Congress Moves to Stop Spies in the Workplace

If an employee sends secrets to Beijing, FBI may be helpless

IN 1994, an employee of Ellery Systems Inc., a small Colorado firm, allegedly stole proprietary software codes and sold them to China for $550,000. After uncovering the theft, company officials called the FBI, which arrested the employee and a number of co-conspirators. All of them confessed. Open and shut case, right?

Wrong.

Federal prosecutors dropped the case, while Ellery was forced to close because it had lost the trade secrets that had augured commercial success. In the click of a mouse, a competitor had obtained knowledge the firm had taken years to develop.

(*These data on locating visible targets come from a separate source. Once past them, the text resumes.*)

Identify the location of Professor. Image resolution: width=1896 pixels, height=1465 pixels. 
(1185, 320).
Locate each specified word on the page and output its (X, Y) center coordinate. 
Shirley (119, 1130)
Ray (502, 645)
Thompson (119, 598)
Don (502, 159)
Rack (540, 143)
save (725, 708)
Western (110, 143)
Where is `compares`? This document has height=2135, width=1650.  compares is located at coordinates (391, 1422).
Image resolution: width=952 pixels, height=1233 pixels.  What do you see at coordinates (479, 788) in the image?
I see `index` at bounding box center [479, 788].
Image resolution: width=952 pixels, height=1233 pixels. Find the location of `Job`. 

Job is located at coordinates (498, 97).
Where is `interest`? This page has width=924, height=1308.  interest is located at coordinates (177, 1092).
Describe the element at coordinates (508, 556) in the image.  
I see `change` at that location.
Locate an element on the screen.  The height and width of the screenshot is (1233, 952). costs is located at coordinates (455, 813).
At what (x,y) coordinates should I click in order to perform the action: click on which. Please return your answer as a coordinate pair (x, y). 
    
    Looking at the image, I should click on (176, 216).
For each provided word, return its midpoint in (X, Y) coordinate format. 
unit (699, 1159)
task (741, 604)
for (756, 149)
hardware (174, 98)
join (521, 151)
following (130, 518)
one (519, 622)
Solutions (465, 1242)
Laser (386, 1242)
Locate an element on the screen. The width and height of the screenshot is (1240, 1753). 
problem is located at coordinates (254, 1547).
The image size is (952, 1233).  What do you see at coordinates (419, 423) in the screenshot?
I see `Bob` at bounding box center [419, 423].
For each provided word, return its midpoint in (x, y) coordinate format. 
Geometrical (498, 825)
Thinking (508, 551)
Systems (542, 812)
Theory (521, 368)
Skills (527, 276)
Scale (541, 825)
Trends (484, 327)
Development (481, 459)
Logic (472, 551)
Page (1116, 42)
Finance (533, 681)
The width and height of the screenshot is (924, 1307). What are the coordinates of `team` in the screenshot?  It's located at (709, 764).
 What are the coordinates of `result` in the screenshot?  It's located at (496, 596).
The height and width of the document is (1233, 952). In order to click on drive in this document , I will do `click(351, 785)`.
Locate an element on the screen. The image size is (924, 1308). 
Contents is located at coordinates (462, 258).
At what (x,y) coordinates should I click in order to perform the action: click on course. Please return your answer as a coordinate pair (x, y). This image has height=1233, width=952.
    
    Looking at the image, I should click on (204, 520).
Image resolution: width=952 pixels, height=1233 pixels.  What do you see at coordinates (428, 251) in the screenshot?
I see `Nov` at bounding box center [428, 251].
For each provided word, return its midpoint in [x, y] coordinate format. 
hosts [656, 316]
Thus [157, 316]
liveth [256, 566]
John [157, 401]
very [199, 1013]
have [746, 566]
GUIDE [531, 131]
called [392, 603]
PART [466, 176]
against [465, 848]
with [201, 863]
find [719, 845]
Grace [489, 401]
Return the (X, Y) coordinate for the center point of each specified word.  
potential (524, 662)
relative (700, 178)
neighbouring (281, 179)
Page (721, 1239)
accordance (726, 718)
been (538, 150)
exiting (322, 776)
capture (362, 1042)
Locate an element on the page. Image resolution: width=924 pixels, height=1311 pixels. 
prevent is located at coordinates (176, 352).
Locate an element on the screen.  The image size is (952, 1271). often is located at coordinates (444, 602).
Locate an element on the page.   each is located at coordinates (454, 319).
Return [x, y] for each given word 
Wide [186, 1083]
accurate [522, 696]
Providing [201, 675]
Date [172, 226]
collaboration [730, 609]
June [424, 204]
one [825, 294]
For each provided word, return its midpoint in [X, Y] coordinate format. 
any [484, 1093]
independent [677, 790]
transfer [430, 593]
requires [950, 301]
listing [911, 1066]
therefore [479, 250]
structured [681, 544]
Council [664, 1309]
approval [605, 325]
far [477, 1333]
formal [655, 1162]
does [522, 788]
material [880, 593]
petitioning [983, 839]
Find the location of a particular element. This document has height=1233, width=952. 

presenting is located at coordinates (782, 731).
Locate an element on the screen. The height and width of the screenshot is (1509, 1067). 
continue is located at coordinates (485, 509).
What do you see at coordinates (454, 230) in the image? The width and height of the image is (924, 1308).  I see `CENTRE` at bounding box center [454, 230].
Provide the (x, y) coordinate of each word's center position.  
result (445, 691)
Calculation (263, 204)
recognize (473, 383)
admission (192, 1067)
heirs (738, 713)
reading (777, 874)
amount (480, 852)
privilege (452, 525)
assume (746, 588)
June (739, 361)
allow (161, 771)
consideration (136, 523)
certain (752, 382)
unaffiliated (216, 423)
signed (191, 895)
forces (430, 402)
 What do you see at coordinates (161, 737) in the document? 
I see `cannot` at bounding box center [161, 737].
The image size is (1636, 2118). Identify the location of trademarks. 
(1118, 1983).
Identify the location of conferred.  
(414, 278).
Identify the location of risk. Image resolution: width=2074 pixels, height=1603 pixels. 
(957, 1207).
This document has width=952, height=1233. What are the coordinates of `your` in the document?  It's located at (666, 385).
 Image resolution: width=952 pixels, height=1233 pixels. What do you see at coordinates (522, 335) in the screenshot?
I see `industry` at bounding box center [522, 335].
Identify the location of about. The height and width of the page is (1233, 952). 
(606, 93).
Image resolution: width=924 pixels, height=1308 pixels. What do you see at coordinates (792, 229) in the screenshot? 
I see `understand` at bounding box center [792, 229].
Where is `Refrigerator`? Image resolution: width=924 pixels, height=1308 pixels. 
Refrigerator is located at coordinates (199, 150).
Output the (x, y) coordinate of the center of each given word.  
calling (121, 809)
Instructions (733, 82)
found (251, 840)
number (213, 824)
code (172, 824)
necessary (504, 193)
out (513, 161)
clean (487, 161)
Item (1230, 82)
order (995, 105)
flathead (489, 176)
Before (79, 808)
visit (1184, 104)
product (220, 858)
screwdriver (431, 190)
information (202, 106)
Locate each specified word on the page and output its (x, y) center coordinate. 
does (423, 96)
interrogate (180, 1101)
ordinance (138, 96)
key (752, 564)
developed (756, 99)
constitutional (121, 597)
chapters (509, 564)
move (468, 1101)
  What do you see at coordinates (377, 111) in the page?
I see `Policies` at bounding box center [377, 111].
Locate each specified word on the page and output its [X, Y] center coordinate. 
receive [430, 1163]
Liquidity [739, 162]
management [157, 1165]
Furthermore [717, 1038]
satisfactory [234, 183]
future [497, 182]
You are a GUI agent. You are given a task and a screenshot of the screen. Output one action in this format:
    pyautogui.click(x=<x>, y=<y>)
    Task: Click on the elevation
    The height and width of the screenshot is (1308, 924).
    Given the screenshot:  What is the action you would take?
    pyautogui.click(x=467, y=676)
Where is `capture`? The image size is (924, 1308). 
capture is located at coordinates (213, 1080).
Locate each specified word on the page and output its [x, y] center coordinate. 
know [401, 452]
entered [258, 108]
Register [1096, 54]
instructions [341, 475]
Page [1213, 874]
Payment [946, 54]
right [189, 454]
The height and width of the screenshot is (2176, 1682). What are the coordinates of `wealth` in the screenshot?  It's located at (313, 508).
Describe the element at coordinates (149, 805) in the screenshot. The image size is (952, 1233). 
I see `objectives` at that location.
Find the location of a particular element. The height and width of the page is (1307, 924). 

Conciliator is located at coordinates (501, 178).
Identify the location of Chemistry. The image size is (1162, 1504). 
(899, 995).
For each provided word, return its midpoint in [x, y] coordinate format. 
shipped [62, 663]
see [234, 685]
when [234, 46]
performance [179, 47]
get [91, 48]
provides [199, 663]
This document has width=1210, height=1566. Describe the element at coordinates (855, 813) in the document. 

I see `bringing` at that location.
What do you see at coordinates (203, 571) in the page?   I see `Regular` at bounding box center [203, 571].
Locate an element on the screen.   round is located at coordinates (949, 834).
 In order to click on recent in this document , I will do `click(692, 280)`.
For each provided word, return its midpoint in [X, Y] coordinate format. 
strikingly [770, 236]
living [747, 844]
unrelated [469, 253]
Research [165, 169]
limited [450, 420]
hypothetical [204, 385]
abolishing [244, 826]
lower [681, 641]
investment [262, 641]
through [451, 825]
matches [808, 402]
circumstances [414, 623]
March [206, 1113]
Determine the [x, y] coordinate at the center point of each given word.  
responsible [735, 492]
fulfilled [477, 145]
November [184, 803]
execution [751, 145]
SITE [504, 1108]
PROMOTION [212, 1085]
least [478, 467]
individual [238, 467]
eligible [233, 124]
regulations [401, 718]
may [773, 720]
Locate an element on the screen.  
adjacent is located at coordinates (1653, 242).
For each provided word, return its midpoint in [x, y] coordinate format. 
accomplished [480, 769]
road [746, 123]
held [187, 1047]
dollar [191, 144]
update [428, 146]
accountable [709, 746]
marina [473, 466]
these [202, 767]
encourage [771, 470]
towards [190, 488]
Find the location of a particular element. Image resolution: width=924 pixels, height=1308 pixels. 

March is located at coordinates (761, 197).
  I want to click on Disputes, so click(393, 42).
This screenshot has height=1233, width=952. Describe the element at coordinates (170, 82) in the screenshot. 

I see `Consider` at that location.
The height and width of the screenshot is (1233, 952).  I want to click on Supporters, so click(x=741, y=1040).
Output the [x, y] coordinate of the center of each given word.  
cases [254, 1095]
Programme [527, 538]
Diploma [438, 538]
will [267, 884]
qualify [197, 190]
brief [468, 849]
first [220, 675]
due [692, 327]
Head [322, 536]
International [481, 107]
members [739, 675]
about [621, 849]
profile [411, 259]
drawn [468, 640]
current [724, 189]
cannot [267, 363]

Ellery was a victim of a legal gap that federal officials say is costing US companies billions of dollars and thousands of jobs: There are no federal statutes that specifically outlaw the theft of ideas and innovations used to produce advanced technologies. US law is not keeping pace with technological change, they say.

The loophole has contributed to an explosion in economic espionage against the United States that officials view as a threat to national security and American domination of the huge global market in technologies ranging from computer chips to medical equipment.

Armed only with barely applicable laws on mail fraud and the transportation of stolen goods, federal prosecutors have been unable or unwilling to go after thieves working for foreign companies, hostile states, and friendly governments.

Current patent, copyright, and trademark laws are often ineffective because they do not cover the theft of such items as corporate sales strategies, the formulas or computer codes for products not yet patented, and blueprints for technologies still in development.

Efforts have now started in Washington to give law enforcers the tools they need for a crackdown. Senate Republicans have introduced at least three bills that would make economic espionage and the theft of intellectual property federal crimes. Joint hearings opened last month on the issue by the Senate Judiciary and Intelligence Committees are to resume once the Clinton administration introduces its own proposed legislation.

''If this statute were passed it would ... help our investigations immensely,'' says Robert Bryant, the head of the FBI's National Security Division. ''What that will do is level the playing field.#''

A lack of industrial espionage laws has hamstrung hundreds of FBI investigations involving the intelligence services of at least 23 countries, says Mr. Bryant. About half those countries are unfriendly states and the rest are friends and close allies.

''Our investigations have gone up 800 percent since we started this issue basically in 1994,'' says Bryant. While US allies and friendly nations generally seek data on specific technologies, ''hostile intelligence services are almost vacuum cleaners,'' he says.

Foreign intelligence services either pay employees of US companies for trade secrets or coopt them into stealing for them, Bryant says. Foreign ''experts'' sent to work for American firms under official exchange programs may be agents under orders to pilfer secrets.

THOUGH US officials refuse to identify them, unfriendly countries involved in espionage against US companies are known to include Iran and China. Sen. William Cohen (R) of Maine, the sponsor of one of the Senate bills, says France, Germany, Japan, and South Korea are among the friendly states that have ''systematically practiced'' economic espionage against US firms. Russia is also believed to be pursuing an extensive economic espionage effort against the US.

''Unlike the politico-military espionage of the cold war, economic espionage pits friendly nations against each other,'' Senator Cohen said in introducing his measure in January. ''The direct costs of this espionage is borne by America's international corporations. The indirect costs are borne by the American economy as a whole. Jobs and profits are lost; the competitive edge is stolen away.''

A report to be published this week by the American Society of Industrial Security (ASIS) provides an alarming measure of how serious the problem has become.

In a survey of 325 US corporations, the study found 219 known cases of actual or attempted espionage in the first half of 1995. That represents an average of 32 cases per month, a 323 percent increase over 1992, when the monthly average was 9.9 cases.

Perhaps the report's most disturbing finding is that 74 percent of the known 1985 cases involved people who had relations of trust with the companies. Fifty-nine percent were current or former employees, temporary workers, or retirees. The other 15 percent involved partners, suppliers, or consultants.

Richard Heffermen, a corporate security consultant and co-author of the report, says not all ''insiders'' work for foreign intelligence services or firms. Many are motivated by the instability created by corporate downsizing, he says. Workers who fear they will lose their jobs or believe they are poorly paid may steal technical secrets to sell for profit or parlay into better jobs with their firms' competitors.

Unlike its foreign counterparts, the Central Intelligence Agency is forbidden from stealing foreign corporate secrets and turning them over to US firms. But, it does watch for foreign firms using illegal means to undercut their US rivals.